● What you will do:
Pick out each line in these entries that contains the string "computer".

● Supplied records:
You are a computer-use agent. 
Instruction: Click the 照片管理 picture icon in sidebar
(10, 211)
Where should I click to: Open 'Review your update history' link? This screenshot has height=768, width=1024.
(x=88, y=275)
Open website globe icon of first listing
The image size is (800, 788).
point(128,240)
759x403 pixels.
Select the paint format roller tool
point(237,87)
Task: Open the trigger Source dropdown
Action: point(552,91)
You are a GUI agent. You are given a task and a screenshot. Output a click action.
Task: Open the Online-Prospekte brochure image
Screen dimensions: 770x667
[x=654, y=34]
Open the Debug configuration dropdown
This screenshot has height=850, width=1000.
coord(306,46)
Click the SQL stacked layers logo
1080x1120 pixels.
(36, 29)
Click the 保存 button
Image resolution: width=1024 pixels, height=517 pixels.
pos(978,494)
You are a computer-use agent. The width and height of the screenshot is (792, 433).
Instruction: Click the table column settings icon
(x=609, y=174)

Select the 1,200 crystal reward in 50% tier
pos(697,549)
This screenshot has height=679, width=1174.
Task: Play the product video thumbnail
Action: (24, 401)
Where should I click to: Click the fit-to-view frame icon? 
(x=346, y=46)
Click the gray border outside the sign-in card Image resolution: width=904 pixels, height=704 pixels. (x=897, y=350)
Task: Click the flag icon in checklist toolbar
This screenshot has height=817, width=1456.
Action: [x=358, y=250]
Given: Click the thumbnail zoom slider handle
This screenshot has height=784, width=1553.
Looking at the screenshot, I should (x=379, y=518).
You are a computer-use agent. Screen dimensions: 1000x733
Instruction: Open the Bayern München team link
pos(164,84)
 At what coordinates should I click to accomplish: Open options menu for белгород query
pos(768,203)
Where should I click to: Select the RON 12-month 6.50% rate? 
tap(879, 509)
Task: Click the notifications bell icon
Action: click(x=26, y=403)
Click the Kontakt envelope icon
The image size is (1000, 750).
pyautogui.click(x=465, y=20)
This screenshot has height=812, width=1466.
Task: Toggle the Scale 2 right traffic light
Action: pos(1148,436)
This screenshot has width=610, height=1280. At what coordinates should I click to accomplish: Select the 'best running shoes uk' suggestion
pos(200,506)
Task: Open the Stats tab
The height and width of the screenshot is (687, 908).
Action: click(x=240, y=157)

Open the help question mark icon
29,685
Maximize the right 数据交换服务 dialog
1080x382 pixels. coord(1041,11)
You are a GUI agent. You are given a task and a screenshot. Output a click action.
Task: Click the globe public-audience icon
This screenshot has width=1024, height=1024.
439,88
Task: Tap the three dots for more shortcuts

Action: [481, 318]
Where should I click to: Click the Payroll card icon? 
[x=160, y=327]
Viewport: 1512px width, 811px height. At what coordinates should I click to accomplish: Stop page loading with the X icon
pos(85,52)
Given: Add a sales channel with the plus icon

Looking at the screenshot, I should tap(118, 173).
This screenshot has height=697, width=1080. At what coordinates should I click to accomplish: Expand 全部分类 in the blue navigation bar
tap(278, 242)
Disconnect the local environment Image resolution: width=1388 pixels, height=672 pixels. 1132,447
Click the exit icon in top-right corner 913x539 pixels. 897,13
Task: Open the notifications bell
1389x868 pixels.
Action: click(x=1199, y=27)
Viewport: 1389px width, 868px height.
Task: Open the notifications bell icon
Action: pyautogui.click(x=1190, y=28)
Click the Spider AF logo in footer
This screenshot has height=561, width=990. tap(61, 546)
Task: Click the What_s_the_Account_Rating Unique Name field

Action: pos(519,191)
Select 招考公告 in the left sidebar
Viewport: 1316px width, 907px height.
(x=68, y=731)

● Response to this exercise:
You are a computer-use agent. 
You are a computer-use agent. The width and height of the screenshot is (792, 433).
You are a computer-use agent. Screen dimensions: 1000x733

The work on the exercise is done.